>> start

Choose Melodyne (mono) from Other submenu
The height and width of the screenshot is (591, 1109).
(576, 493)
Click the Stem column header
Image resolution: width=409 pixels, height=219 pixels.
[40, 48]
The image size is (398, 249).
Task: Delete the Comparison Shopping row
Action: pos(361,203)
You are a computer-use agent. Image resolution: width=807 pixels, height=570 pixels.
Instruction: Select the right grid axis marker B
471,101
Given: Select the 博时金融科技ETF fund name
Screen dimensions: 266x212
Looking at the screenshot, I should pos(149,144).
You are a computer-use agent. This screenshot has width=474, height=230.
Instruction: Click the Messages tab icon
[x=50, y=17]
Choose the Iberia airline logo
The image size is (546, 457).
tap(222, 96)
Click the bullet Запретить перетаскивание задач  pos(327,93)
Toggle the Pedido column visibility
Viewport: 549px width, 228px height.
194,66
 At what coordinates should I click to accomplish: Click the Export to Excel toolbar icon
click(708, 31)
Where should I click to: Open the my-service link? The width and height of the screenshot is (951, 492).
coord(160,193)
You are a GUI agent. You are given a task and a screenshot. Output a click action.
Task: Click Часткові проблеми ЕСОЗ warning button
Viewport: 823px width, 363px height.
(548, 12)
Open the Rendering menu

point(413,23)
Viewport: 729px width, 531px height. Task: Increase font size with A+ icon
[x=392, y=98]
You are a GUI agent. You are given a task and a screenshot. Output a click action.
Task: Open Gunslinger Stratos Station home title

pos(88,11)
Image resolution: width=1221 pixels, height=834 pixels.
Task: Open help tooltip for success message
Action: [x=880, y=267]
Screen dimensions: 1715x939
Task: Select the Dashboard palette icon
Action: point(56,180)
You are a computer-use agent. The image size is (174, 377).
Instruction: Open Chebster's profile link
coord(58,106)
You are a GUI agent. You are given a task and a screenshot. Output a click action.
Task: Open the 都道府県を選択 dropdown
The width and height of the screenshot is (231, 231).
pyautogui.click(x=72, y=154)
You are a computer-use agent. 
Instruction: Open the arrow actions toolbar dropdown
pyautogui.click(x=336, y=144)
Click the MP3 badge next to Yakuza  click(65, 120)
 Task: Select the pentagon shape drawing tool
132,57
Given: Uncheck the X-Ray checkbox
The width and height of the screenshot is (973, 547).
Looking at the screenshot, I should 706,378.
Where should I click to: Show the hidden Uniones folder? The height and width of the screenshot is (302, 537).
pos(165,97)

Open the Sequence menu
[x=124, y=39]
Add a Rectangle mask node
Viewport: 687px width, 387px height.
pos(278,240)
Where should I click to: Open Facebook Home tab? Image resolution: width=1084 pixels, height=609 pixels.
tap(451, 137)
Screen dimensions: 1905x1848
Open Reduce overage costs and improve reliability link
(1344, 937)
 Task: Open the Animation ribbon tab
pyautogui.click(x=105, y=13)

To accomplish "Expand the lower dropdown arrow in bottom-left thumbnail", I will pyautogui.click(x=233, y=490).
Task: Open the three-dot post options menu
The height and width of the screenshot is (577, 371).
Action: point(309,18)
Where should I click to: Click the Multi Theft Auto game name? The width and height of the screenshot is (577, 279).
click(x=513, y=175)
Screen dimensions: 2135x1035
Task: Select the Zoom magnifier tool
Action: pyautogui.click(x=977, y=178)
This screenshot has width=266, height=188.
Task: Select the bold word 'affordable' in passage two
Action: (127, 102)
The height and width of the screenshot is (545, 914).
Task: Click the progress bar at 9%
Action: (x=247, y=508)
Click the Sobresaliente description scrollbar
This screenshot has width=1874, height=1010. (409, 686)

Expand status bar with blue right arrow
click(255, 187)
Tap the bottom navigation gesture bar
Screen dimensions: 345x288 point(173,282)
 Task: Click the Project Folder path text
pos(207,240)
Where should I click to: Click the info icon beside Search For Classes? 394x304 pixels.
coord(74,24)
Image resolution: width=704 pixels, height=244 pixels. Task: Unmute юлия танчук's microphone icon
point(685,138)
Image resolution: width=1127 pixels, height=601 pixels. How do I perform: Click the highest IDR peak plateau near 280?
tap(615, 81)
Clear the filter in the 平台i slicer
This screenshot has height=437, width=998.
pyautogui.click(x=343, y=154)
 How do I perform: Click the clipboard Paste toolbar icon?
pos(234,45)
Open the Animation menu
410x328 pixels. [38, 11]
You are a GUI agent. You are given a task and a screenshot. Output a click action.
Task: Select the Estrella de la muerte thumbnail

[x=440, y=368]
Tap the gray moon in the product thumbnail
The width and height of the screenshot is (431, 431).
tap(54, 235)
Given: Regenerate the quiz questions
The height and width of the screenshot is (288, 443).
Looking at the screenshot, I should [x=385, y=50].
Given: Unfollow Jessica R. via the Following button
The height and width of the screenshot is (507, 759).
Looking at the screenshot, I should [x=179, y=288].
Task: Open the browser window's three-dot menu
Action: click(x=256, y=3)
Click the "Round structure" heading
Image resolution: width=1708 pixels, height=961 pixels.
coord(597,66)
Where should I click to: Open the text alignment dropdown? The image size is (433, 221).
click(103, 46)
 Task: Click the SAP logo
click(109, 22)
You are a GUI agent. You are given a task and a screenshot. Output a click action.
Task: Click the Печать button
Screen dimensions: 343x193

>> end

Rewrite all of the data above with every "GUI agent" changed to "screen agent", keeping everything else the same.

THE SOLUTION –
Choose Melodyne (mono) from Other submenu
The height and width of the screenshot is (591, 1109).
(576, 493)
Click the Stem column header
Image resolution: width=409 pixels, height=219 pixels.
[40, 48]
The image size is (398, 249).
Task: Delete the Comparison Shopping row
Action: pos(361,203)
You are a computer-use agent. Image resolution: width=807 pixels, height=570 pixels.
Instruction: Select the right grid axis marker B
471,101
Given: Select the 博时金融科技ETF fund name
Screen dimensions: 266x212
Looking at the screenshot, I should pos(149,144).
You are a computer-use agent. This screenshot has width=474, height=230.
Instruction: Click the Messages tab icon
[x=50, y=17]
Choose the Iberia airline logo
The image size is (546, 457).
tap(222, 96)
Click the bullet Запретить перетаскивание задач  pos(327,93)
Toggle the Pedido column visibility
Viewport: 549px width, 228px height.
194,66
 At what coordinates should I click to accomplish: Click the Export to Excel toolbar icon
click(708, 31)
Where should I click to: Open the my-service link? The width and height of the screenshot is (951, 492).
coord(160,193)
You are a screen agent. You are given a task and a screenshot. Output a click action.
Task: Click Часткові проблеми ЕСОЗ warning button
Viewport: 823px width, 363px height.
(548, 12)
Open the Rendering menu

point(413,23)
Viewport: 729px width, 531px height. Task: Increase font size with A+ icon
[x=392, y=98]
You are a screen agent. You are given a task and a screenshot. Output a click action.
Task: Open Gunslinger Stratos Station home title

pos(88,11)
Image resolution: width=1221 pixels, height=834 pixels.
Task: Open help tooltip for success message
Action: [x=880, y=267]
Screen dimensions: 1715x939
Task: Select the Dashboard palette icon
Action: point(56,180)
You are a computer-use agent. The image size is (174, 377).
Instruction: Open Chebster's profile link
coord(58,106)
You are a screen agent. You are given a task and a screenshot. Output a click action.
Task: Open the 都道府県を選択 dropdown
The width and height of the screenshot is (231, 231).
pyautogui.click(x=72, y=154)
You are a computer-use agent. 
Instruction: Open the arrow actions toolbar dropdown
pyautogui.click(x=336, y=144)
Click the MP3 badge next to Yakuza  click(65, 120)
 Task: Select the pentagon shape drawing tool
132,57
Given: Uncheck the X-Ray checkbox
The width and height of the screenshot is (973, 547).
Looking at the screenshot, I should 706,378.
Where should I click to: Show the hidden Uniones folder? The height and width of the screenshot is (302, 537).
pos(165,97)

Open the Sequence menu
[x=124, y=39]
Add a Rectangle mask node
Viewport: 687px width, 387px height.
pos(278,240)
Where should I click to: Open Facebook Home tab? Image resolution: width=1084 pixels, height=609 pixels.
tap(451, 137)
Screen dimensions: 1905x1848
Open Reduce overage costs and improve reliability link
(1344, 937)
 Task: Open the Animation ribbon tab
pyautogui.click(x=105, y=13)

To accomplish "Expand the lower dropdown arrow in bottom-left thumbnail", I will pyautogui.click(x=233, y=490).
Task: Open the three-dot post options menu
The height and width of the screenshot is (577, 371).
Action: point(309,18)
Where should I click to: Click the Multi Theft Auto game name? The width and height of the screenshot is (577, 279).
click(x=513, y=175)
Screen dimensions: 2135x1035
Task: Select the Zoom magnifier tool
Action: pyautogui.click(x=977, y=178)
This screenshot has width=266, height=188.
Task: Select the bold word 'affordable' in passage two
Action: (127, 102)
The height and width of the screenshot is (545, 914).
Task: Click the progress bar at 9%
Action: (x=247, y=508)
Click the Sobresaliente description scrollbar
This screenshot has width=1874, height=1010. (409, 686)

Expand status bar with blue right arrow
click(255, 187)
Tap the bottom navigation gesture bar
Screen dimensions: 345x288 point(173,282)
 Task: Click the Project Folder path text
pos(207,240)
Where should I click to: Click the info icon beside Search For Classes? 394x304 pixels.
coord(74,24)
Image resolution: width=704 pixels, height=244 pixels. Task: Unmute юлия танчук's microphone icon
point(685,138)
Image resolution: width=1127 pixels, height=601 pixels. How do I perform: Click the highest IDR peak plateau near 280?
tap(615, 81)
Clear the filter in the 平台i slicer
This screenshot has height=437, width=998.
pyautogui.click(x=343, y=154)
 How do I perform: Click the clipboard Paste toolbar icon?
pos(234,45)
Open the Animation menu
410x328 pixels. [38, 11]
You are a screen agent. You are given a task and a screenshot. Output a click action.
Task: Select the Estrella de la muerte thumbnail

[x=440, y=368]
Tap the gray moon in the product thumbnail
The width and height of the screenshot is (431, 431).
tap(54, 235)
Given: Regenerate the quiz questions
The height and width of the screenshot is (288, 443).
Looking at the screenshot, I should [x=385, y=50].
Given: Unfollow Jessica R. via the Following button
The height and width of the screenshot is (507, 759).
Looking at the screenshot, I should [x=179, y=288].
Task: Open the browser window's three-dot menu
Action: click(x=256, y=3)
Click the "Round structure" heading
Image resolution: width=1708 pixels, height=961 pixels.
coord(597,66)
Where should I click to: Open the text alignment dropdown? The image size is (433, 221).
click(103, 46)
 Task: Click the SAP logo
click(109, 22)
You are a screen agent. You are given a task and a screenshot. Output a click action.
Task: Click the Печать button
Screen dimensions: 343x193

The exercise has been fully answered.